In a statement, Ed Dodig, executive vice-president and head of CIBC Private Wealth Management and Wood Gundy, touted referrals as one of the benefits enjoyed by bank advisors: “We have a collaborative approach in which our advisors work closely with colleagues across our bank on referrals and growth opportunities.”
According to data from the Investment Industry Association of Canada, the large integrated dealers managed $2.79 trillion in client assets on May 31, or 80% of total AUA, down from an 85% share in 2015. Non-integrated retail dealers’ share has grown to 20% from 15% over that period, with total AUA more than doubling to $705 billion in 2021 from $325 billion in 2015.
So, why would an advisor choose to move from a bank to an independent, or vice versa?
The answer could boil down to company culture, said George Hartman, CEO of Toronto-based Market Logics Inc. Some bank advisors may thrive in the more entrepreneurial atmosphere of an independent, he suggested.
“I think the independents attract a different person than the banks do,” Hartman said. “But the banks have been better — to date, at least — than the independents at recruiting people. As a consequence, [banks] probably recruited people who, if they could do it over again, would probably have gone to an independent firm.”
Hartman emphasized that there are independent advisors who choose to move to banks. But banks that are worried about losing advisors to independents can do a number of things to retain advisors, he said, such as providing them with business-development support and making onboarding and serving clients easier.
“If I were an advisor, I’d want someone to help me manage my business, because it’s become overwhelming for many advisors,” Hartman said.
Simon Lemay, senior vice-president and national manager with National Bank Financial Wealth Management, said retention is “top of mind” for his firm, which strives for a more entrepreneurial spirit than the Big Five banks have.

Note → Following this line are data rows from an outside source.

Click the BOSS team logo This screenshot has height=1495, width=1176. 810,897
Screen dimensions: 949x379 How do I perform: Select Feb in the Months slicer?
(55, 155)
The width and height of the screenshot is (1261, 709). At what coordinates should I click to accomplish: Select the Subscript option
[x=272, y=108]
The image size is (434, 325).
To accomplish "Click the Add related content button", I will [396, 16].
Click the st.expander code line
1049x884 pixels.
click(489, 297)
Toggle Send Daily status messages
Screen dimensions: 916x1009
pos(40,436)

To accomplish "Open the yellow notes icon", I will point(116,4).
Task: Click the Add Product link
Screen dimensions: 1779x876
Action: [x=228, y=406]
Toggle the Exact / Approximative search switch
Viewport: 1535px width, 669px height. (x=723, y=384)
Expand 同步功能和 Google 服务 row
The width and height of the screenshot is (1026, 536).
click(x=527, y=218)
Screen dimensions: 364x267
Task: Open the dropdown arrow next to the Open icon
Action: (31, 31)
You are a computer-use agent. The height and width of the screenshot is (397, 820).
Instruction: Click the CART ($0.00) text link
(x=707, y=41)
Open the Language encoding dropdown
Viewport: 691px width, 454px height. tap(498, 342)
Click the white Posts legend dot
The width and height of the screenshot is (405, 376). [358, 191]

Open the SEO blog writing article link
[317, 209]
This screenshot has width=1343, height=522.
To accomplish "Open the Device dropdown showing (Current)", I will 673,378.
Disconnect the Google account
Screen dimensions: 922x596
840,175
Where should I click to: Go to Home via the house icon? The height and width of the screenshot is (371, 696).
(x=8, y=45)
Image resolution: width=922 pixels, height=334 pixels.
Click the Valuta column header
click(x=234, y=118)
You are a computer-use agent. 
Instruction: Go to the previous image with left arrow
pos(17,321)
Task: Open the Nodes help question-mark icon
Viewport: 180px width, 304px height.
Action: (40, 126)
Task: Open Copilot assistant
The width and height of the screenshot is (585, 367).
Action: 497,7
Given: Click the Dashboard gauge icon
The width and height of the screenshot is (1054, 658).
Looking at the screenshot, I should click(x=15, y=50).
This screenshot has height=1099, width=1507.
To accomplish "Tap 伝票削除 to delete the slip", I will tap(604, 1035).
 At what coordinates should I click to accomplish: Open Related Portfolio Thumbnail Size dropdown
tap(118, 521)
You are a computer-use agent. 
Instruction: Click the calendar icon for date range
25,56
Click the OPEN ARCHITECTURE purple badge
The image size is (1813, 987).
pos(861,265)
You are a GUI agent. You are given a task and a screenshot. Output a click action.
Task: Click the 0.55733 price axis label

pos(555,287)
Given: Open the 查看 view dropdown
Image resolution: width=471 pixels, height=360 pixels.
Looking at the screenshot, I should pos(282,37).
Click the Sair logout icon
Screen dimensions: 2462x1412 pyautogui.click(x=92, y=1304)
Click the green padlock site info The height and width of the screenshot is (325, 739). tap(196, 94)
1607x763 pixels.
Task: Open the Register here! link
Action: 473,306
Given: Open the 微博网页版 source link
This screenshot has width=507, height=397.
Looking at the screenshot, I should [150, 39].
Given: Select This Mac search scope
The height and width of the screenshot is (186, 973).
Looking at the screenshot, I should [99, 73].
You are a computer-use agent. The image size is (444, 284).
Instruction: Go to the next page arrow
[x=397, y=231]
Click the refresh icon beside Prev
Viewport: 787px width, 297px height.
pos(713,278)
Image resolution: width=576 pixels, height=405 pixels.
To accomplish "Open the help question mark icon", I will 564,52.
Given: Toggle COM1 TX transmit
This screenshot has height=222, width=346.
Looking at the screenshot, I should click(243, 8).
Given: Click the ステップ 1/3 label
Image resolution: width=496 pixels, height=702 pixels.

“We’re trying to offer something a bit different than the other bank-owned brokerages,” Lemay said. “We’re trying to position ourselves as not the typical Bay Street bank, but as Montreal-based with a Montreal culture. There are the Big Five, and then there’s us.”
Lemay said he’s glad to see advisor-owned brokerages thriving — and National Bank, through a subsidiary, has benefited. Both Harbourfront and Wellington-Altus use National Bank Independent Network’s back-office system.
“I think it’s healthy to have strong independents as part of the wealth management landscape across Canada,” Lemay said. “If the banks have too much market share, it’s not healthy — you need strong independents.”
In 2011, National Bank Financial acquired Wellington West Holdings Inc. — which, like Wellington-Altus, was founded by Charlie Spiring.
The brokerage divisions of Toronto-Dominion Bank, Bank of Montreal and Bank of Nova Scotia did not agree to be interviewed for this story. While banks may continue to lose and gain teams to independents, Hauser said he doubts the banks are losing sleep over independent brokerages’ recruitment success.
“I think we’re just a mosquito bite on their shoulder,” Hauser said. “We may be an irritant, but I don’t think we really move the needle on their day to day.”
But if independent brokerages continue to grow, banks may see them as acquisition targets. The past decade saw smaller firms merging with other independents and being acquired, although technological developments and efforts to cut compliance costs may be levelling the playing field.
Both Popescu and Hauser said they aren’t interested in selling to a bank. But economics may eventually prevail, Hartman said: “It’s like in any institution: if the price gets high enough, the people at the top have an obligation to say yes.”